_TASK DESCRIPTION_. Please copy, word for word, the part of the equity plan excerpt below that opens with the words containing "The Board upon" and closes with "requirements.".
--- EXTRACT PROVIDED Enclosed Below ---
RESTRICTED STOCK AWARDS

         Restricted Stock awards may be awarded to an eligible participant in
lieu of a portion of cash bonus earned by the participant. These restricted
shares will vest over a period of years as determined by the Board at the time
of grant and will not be transferable until vested. In addition, awards of
Restricted Stock may have a premium paid in additional shares when fully vested.
There may be other restrictions as the Board may determine.

OTHER OMNIBUS EQUITY AWARDS

         The Board upon recommendation of the Committee has the authority to
specify the terms and provisions of other forms of equity-based awards or
equity-related awards not described above which the Committee determines to be
consistent with the purposes of the Plan and the interests of Aceto.

STOCK OWNERSHIP GUIDELINES

         One of the objectives of the Plan is that certain designated employees
be stockholders. The Plan contains guidelines for stock ownership, to be
attained in five years, relative to the positions and base salaries of the
employees involved. Restricted Stock awards can be used to satisfy these
requirements.

                                       17


TERMINATION

         No awards shall be made after ten years from the December 10, 1998,
date that the Plan was first approved by the Company's stockholders.

AMENDMENT

         We may amend or terminate the Plan at any time. However, we must obtain
stockholder approval to increase the maximum number of shares issuable or reduce
the exercise price of a stock option.

         Also, we may not amend or terminate the 1998 Omnibus Equity Award Plan
without an employee's consent if it would adversely affect an employee's rights
to previously-granted awards.


FEDERAL INCOME TAX CONSEQUENCES

         The following is a brief summary of certain Federal income tax aspects
of awards under the Plan based upon the Federal income tax laws in effect on the
date hereof. This summary is not intended to be exhaustive and does not describe
state or local tax consequences.

         INCENTIVE STOCK OPTIONS. An optionee will not realize taxable income
upon the grant of an ISO. In addition, an optionee will not realize taxable
income upon the exercise of an ISO, provided that such exercise occurs no later
than three months after the optionee's termination of employment with the
Company (one year in the event of a termination on account of disability).
--- End of Enclosed EXTRACT PROVIDED ---
--- RAW DATA Enclosed Below ---
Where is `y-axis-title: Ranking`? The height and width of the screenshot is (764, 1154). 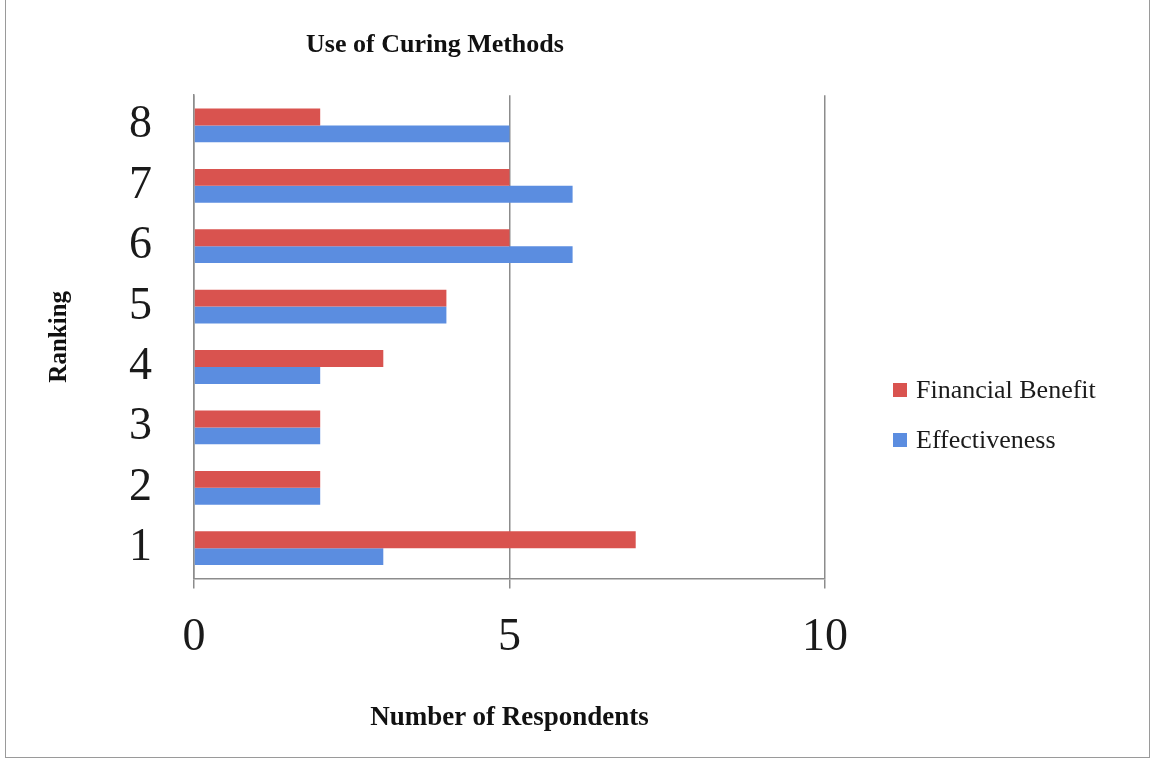
y-axis-title: Ranking is located at coordinates (58, 336).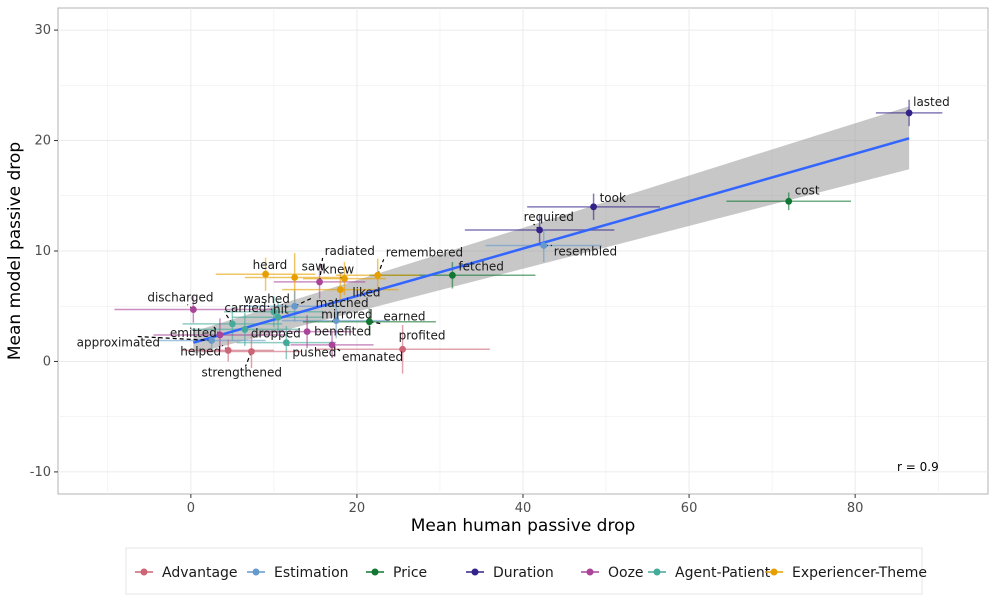 Image resolution: width=996 pixels, height=598 pixels. What do you see at coordinates (690, 508) in the screenshot?
I see `x-tick-label: 60` at bounding box center [690, 508].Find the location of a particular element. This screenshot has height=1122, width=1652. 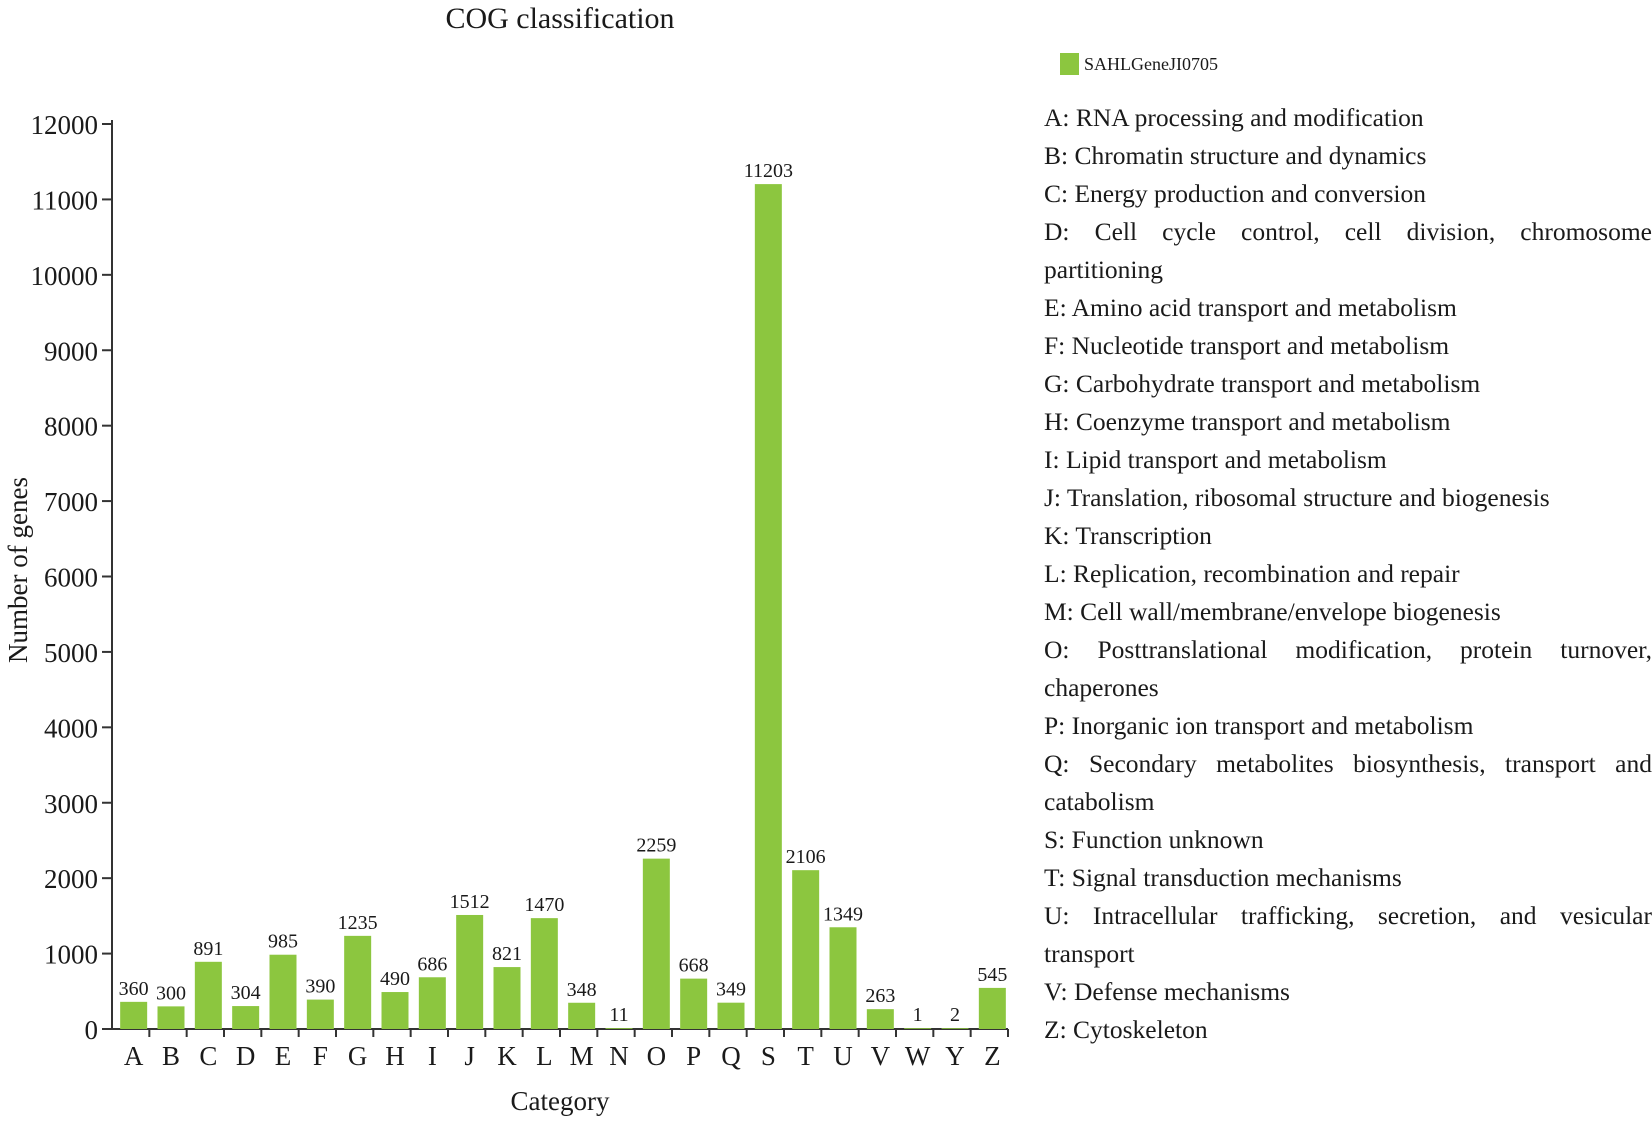

bar-value-label-C: 891 is located at coordinates (208, 949). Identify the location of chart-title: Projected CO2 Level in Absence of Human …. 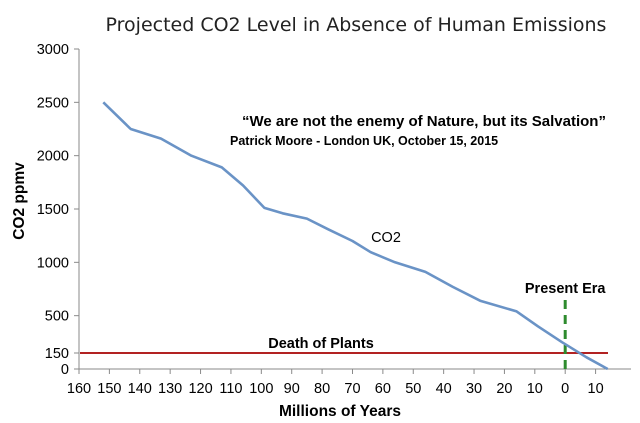
(356, 25).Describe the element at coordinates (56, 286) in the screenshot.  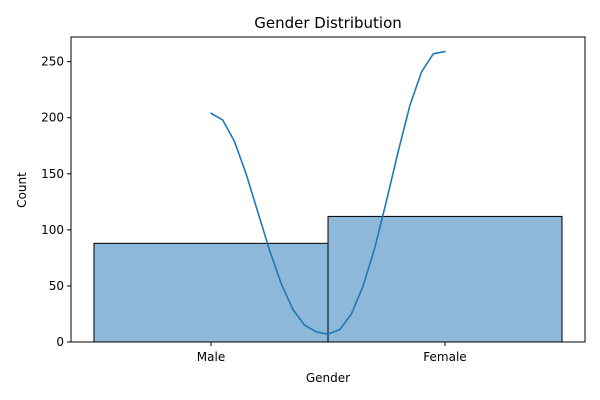
I see `y-tick-label: 50` at that location.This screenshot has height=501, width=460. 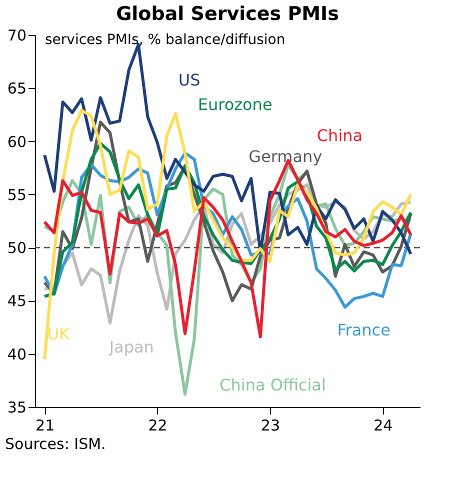 What do you see at coordinates (158, 425) in the screenshot?
I see `x-tick-label: 22` at bounding box center [158, 425].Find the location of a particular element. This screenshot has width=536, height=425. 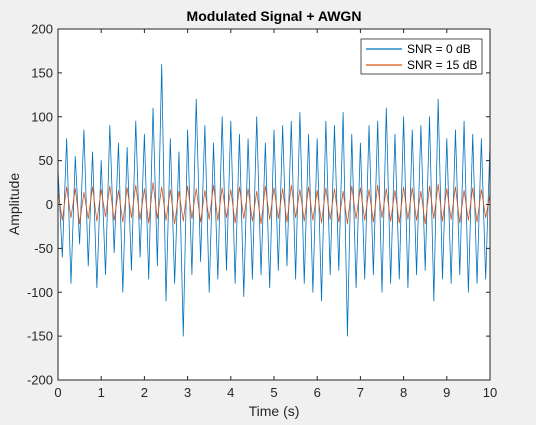

x-tick-label: 3 is located at coordinates (188, 392).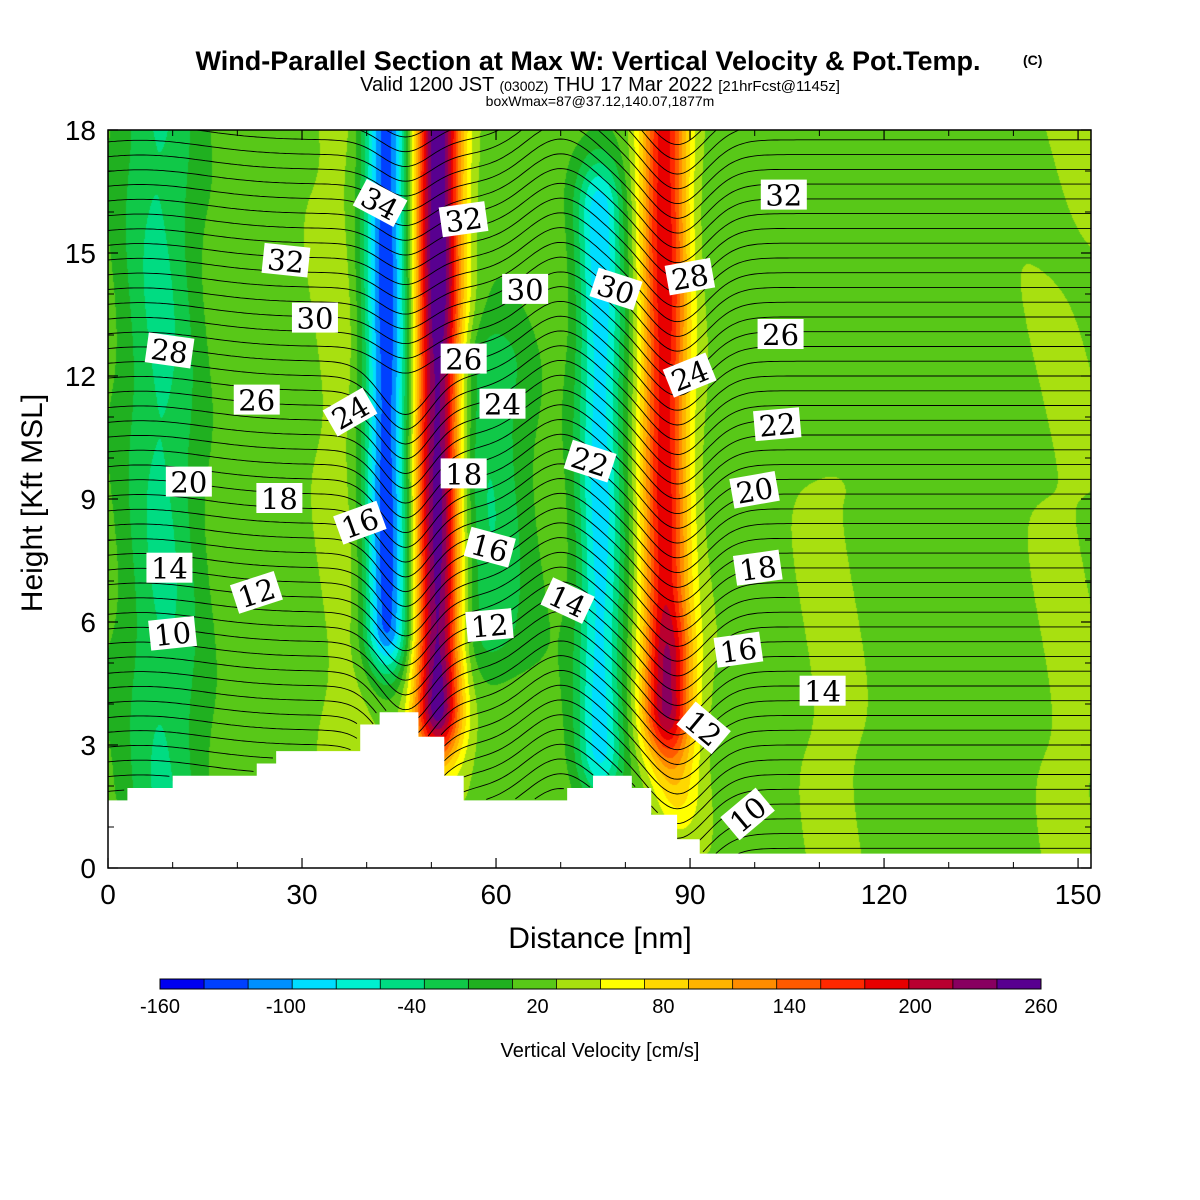 Image resolution: width=1200 pixels, height=1200 pixels. I want to click on terrain, so click(600, 790).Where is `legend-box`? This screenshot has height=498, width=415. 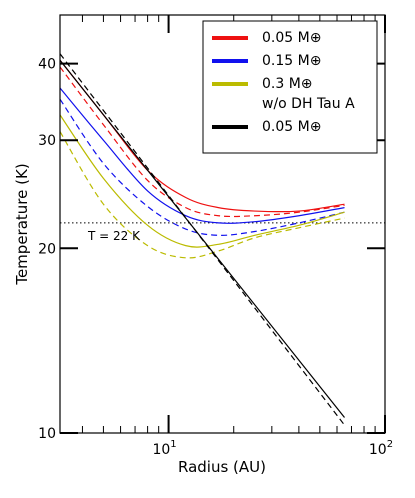
legend-box is located at coordinates (290, 87).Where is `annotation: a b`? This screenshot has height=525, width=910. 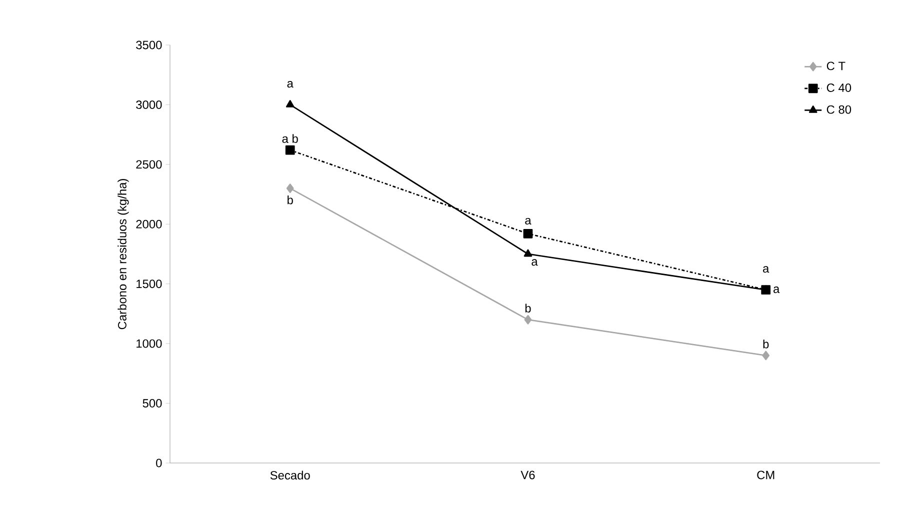 annotation: a b is located at coordinates (290, 138).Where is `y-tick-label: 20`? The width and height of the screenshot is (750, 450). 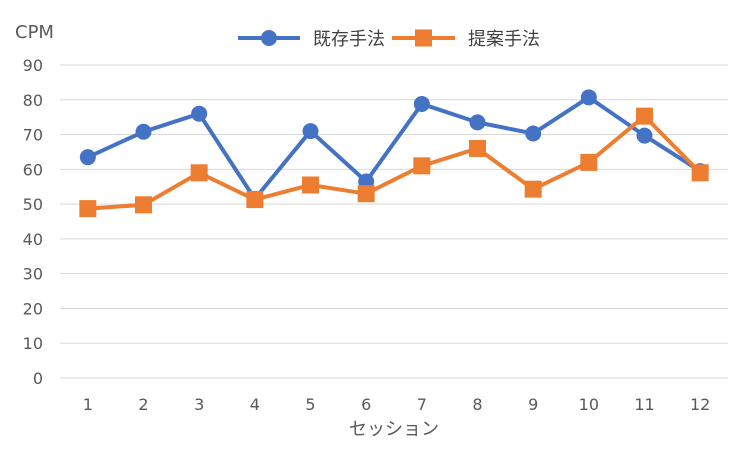 y-tick-label: 20 is located at coordinates (33, 308).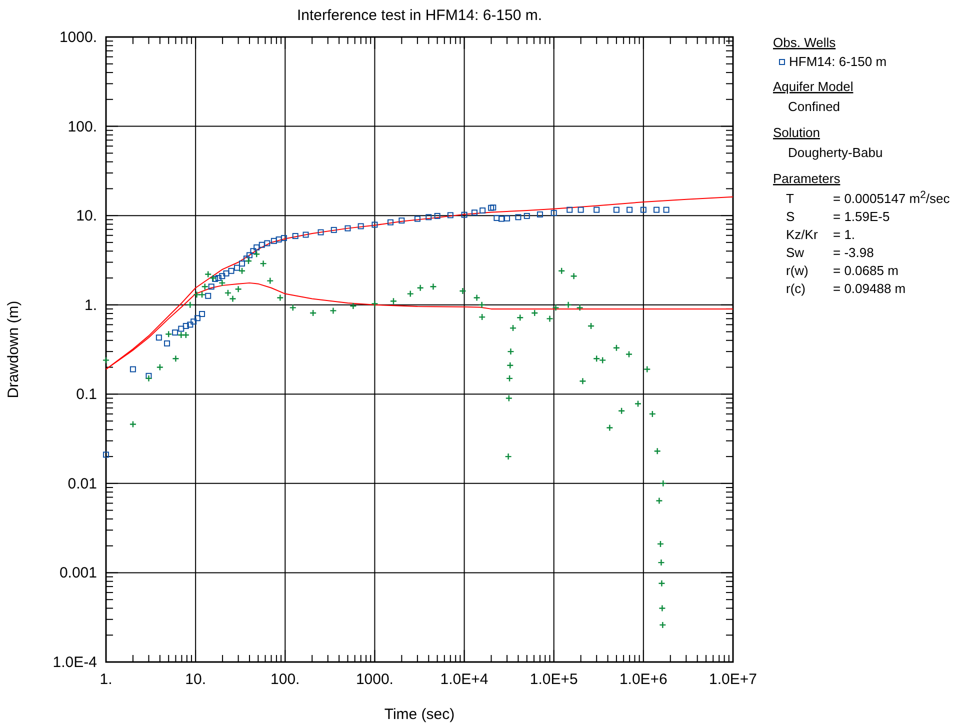  Describe the element at coordinates (838, 62) in the screenshot. I see `legend-label: HFM14: 6-150 m` at that location.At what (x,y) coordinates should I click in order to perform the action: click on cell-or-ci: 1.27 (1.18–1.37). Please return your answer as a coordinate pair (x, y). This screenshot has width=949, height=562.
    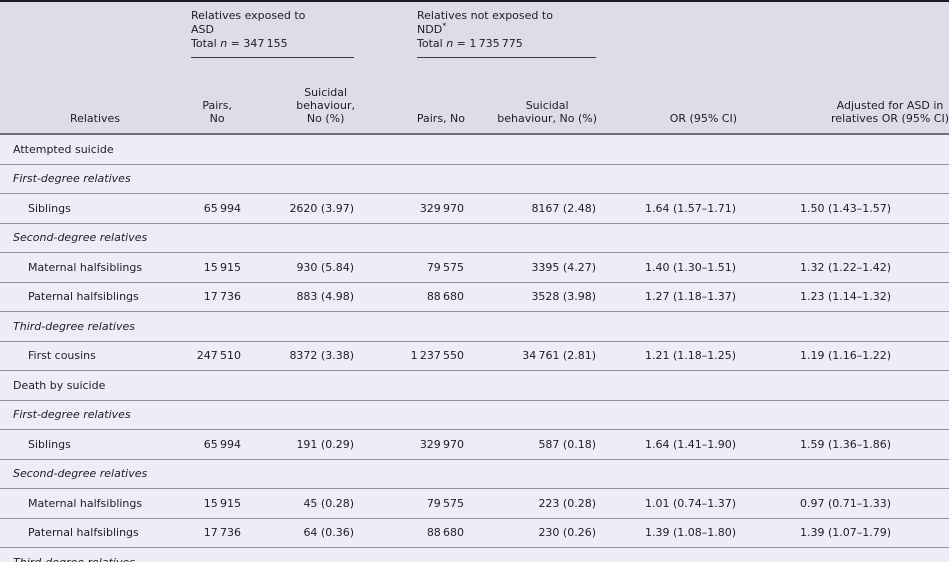
    Looking at the image, I should click on (668, 296).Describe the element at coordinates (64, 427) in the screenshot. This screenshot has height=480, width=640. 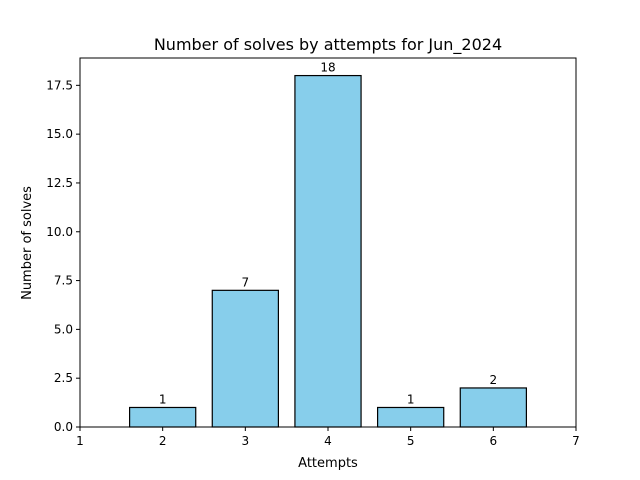
I see `y-tick-label: 0.0` at that location.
--- End of Enclosed RAW DATA ---
_THE COMPLETED TASK_.
The Board upon recommendation of the Committee has the authority to
specify the terms and provisions of other forms of equity-based awards or
equity-related awards not described above which the Committee determines to be
consistent with the purposes of the Plan and the interests of Aceto.

STOCK OWNERSHIP GUIDELINES

         One of the objectives of the Plan is that certain designated employees
be stockholders. The Plan contains guidelines for stock ownership, to be
attained in five years, relative to the positions and base salaries of the
employees involved. Restricted Stock awards can be used to satisfy these
requirements.